Francis Bach, Learning Theory from First Principles
This is the primary textbook for the course. It provides a self-contained, mathematically rigorous introduction to statistical learning theory. Beginning with fundamental tools from probability, linear algebra, and convex analysis, the book gradually builds up the core results of learning theory and their algorithmic counterparts. Each chapter combines theoretical results, analytic examples, and computational experiments. The text emphasizes both intuition and rigor, making it particularly well-suited for mathematically mature students.
Code repository: Python and MATLAB code for reproducing figures and experiments from the book:
👉 GitHub: Learning Theory from First Principles
Custom handouts prepared for this course summarize the key results and take-home messages from each lecture, and provide quick-reference formulas for concentration inequalities, bias–variance decomposition, regression solutions, and generalization bounds.
Yaser S. Abu-Mostafa, Learning from Data
A classic Caltech course, taught by Feynman Prize winner Prof. Yaser Abu-Mostafa. The 18 recorded lectures, together with incremental slide decks, provide a highly intuitive introduction to fundamental learning concepts: generalization, bias–variance, linear models, overfitting, regularization, support vector machines, kernel methods, and neural networks. This is an excellent resource for pre-class preparation or conceptual reinforcement.

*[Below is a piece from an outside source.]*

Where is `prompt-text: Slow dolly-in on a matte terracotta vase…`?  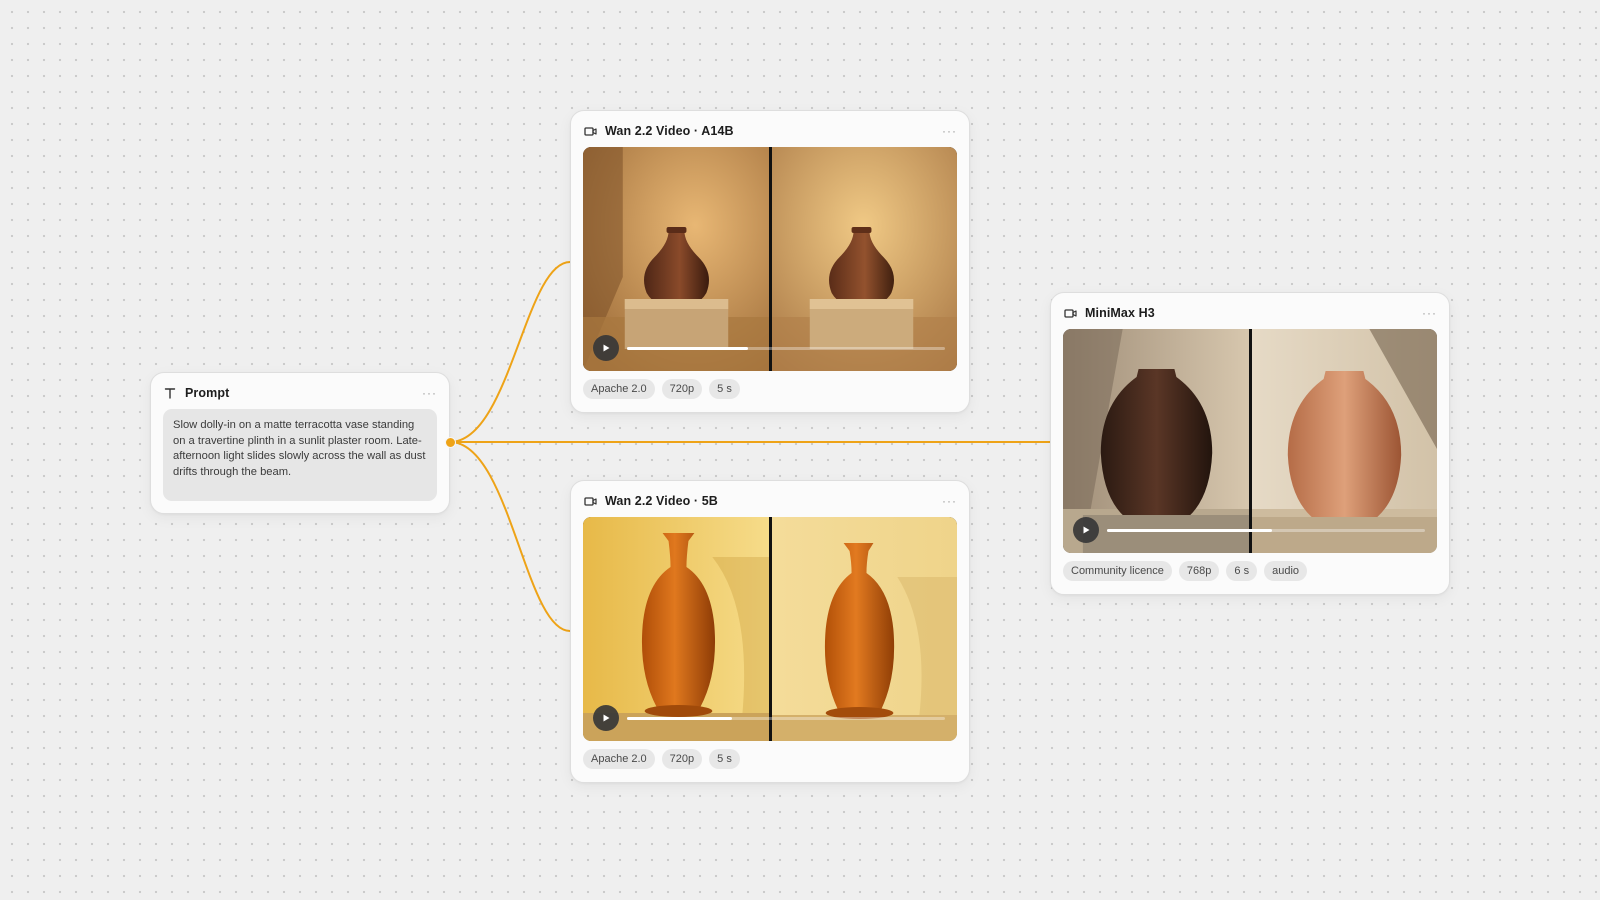
prompt-text: Slow dolly-in on a matte terracotta vase… is located at coordinates (300, 455).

Roman Vershynin, High-Dimensional Probability: An Introduction with Applications in Data Science
This book develops the modern probabilistic toolkit that underpins much of learning theory. It covers sub-Gaussian and sub-Exponential random variables, concentration inequalities, covariance estimation, the Hanson–Wright inequality, and matrix Bernstein bounds. These tools provide the high-dimensional probability background needed for non-asymptotic analysis of regression, stochastic gradient methods, and kernel methods.
Felipe Cucker & Ding-Xuan Zhou, Learning Theory: An Approximation Theory Viewpoint
This book offers a complementary perspective rooted in functional analysis and approximation theory. It explores the decomposition of error into approximation and estimation terms, approximation spaces, RKHS theory, universality of kernels, and detailed convergence rates. It provides a rigorous theoretical foundation for understanding learning as an approximation process in infinite-dimensional spaces.

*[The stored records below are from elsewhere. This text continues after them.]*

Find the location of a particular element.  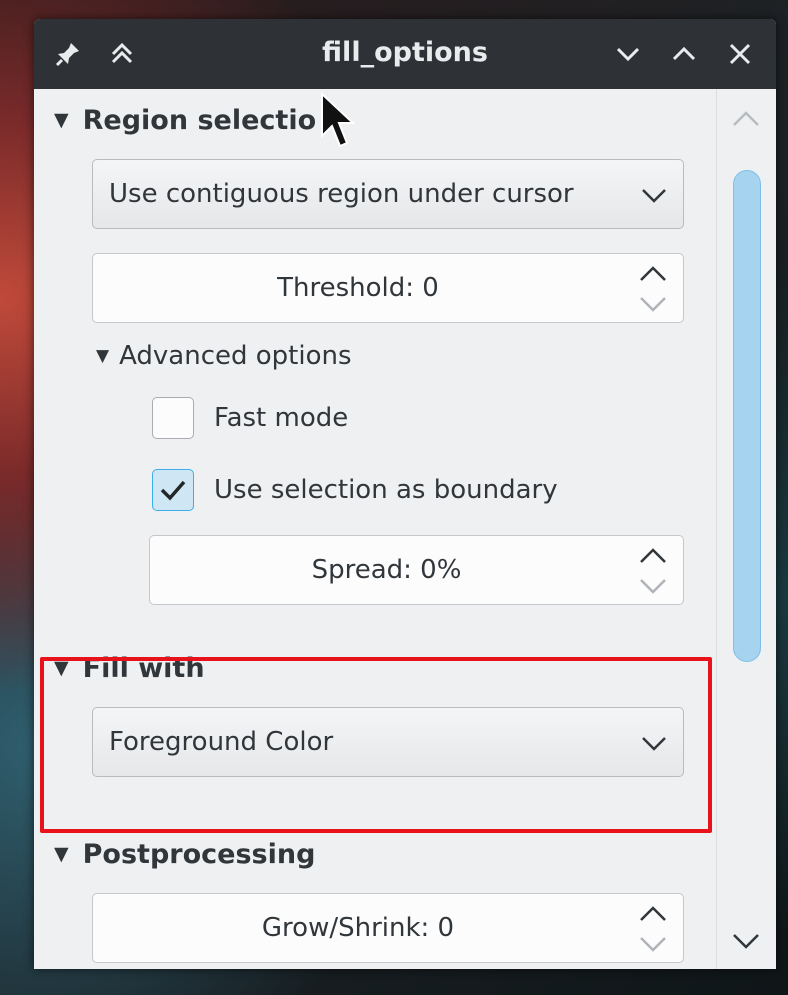

minimize-icon is located at coordinates (628, 54).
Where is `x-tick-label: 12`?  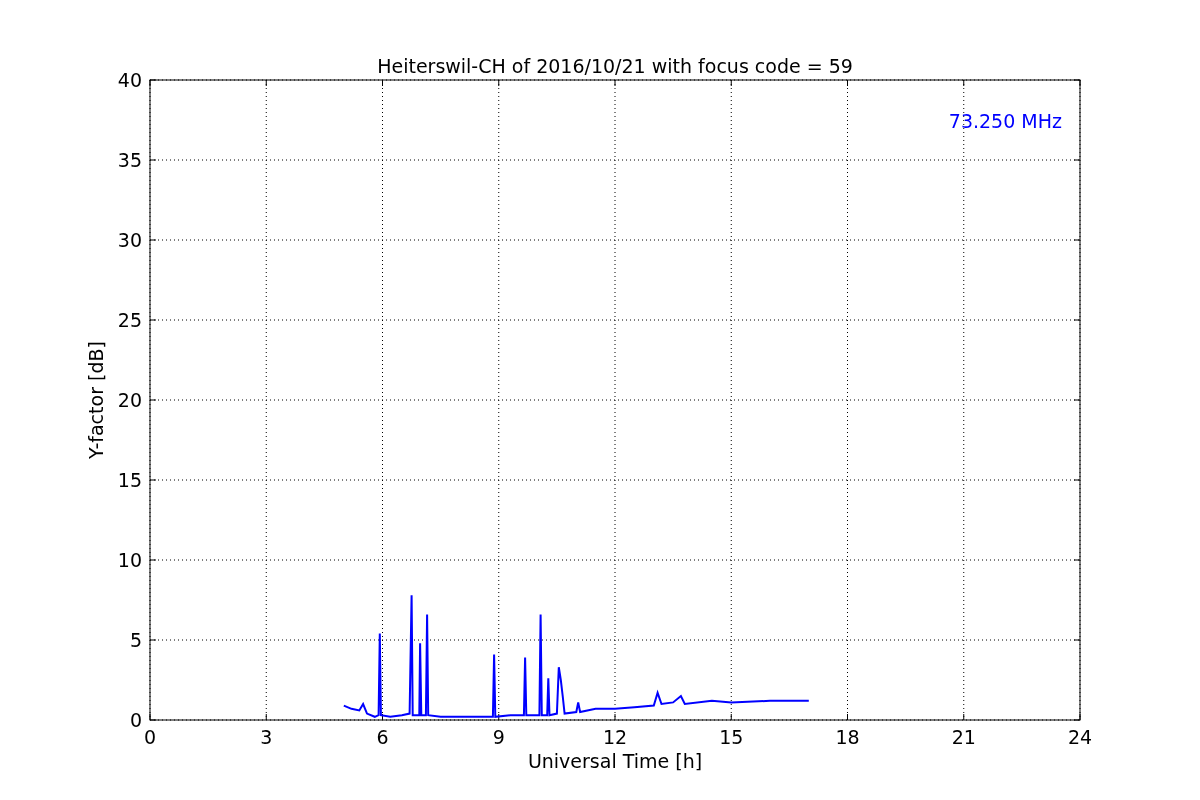
x-tick-label: 12 is located at coordinates (615, 737).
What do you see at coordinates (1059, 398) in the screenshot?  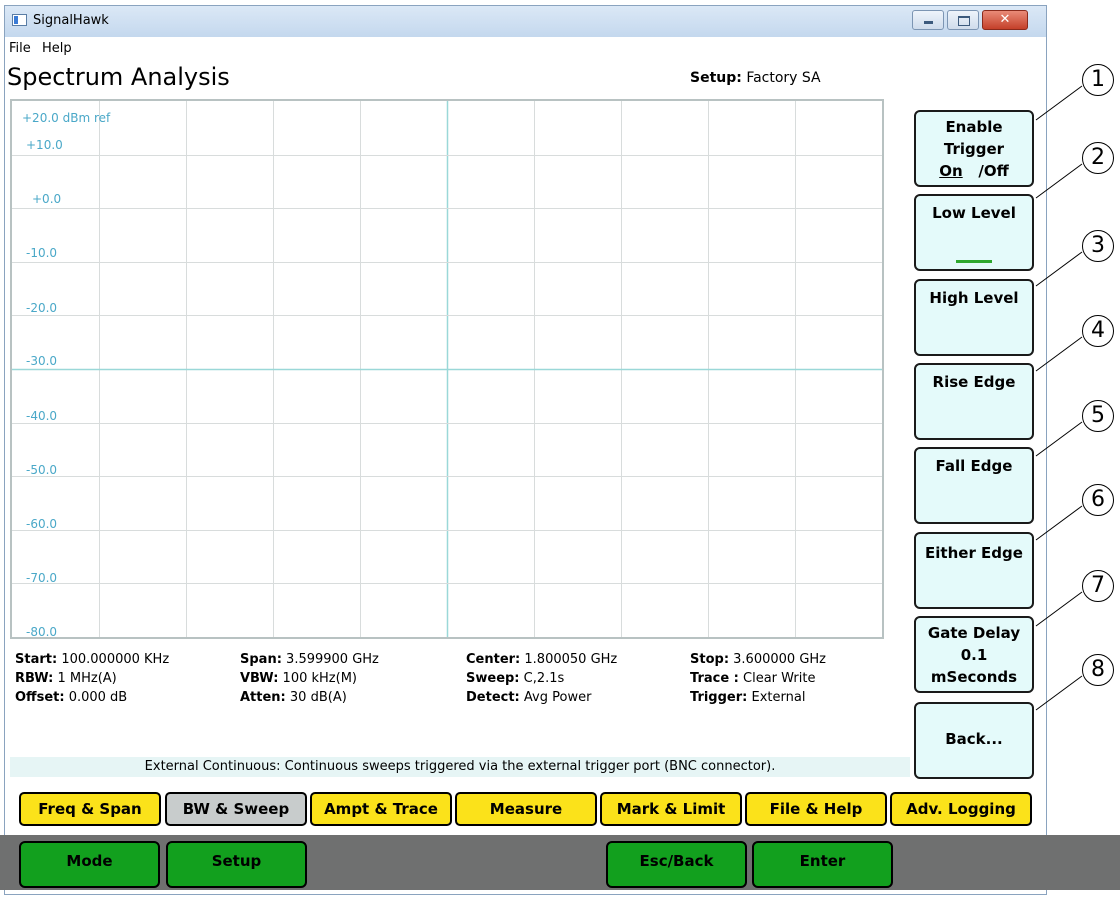 I see `callout-leader-lines` at bounding box center [1059, 398].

Felipe Cucker & Steve Smale, On the Mathematical Foundations of Learning
A seminal survey article published in the Bulletin of the American Mathematical Society (2002). This short paper outlines a unifying view of machine learning, highlighting the interaction of approximation theory, statistical estimation, and computational complexity. It is an excellent conceptual introduction to the mathematical landscape of learning theory, and a highly recommended complement to the more detailed textbooks.
Tomaso Poggio & Steve Smale, The Mathematics of Learning: Dealing with Data
Published in the Notices of the American Mathematical Society (2003, Vol. 50, No. 5, pp. 537–544).

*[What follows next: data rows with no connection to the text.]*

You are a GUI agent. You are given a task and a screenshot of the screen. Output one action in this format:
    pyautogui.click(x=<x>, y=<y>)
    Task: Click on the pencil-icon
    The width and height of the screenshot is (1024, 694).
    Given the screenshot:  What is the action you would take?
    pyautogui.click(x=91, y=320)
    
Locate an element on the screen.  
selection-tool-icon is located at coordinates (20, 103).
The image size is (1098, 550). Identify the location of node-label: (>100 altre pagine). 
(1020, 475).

This short survey introduces the mathematical challenges of learning from data, emphasizing the interplay between approximation theory, probability, and computational complexity. It complements the other foundational readings by providing a broad conceptual overview aimed at mathematicians.
Other references and discussion notes from a previous reading group on learning theory can be found at:
Bach’s book is the primary guide for lectures, exercises, and the overall structure of the course.
Abu-Mostafa’s lectures are highly recommended for conceptual reinforcement; they give accessible introductions to many of the same topics.
Vershynin’s text provides the probabilistic foundations needed for a deeper understanding of generalization bounds, SGD analysis, and random matrix concentration.
Cucker & Zhou give the approximation-theoretic perspective, which deepens understanding of RKHS, kernel methods, and approximation rates beyond the probabilistic view.
Cucker & Smale’s article is a conceptual map of the field, showing how approximation, probability, and complexity interact.
Poggio & Smale’s article is a concise, conceptual introduction, ideal for situating learning theory within the broader mathematical sciences.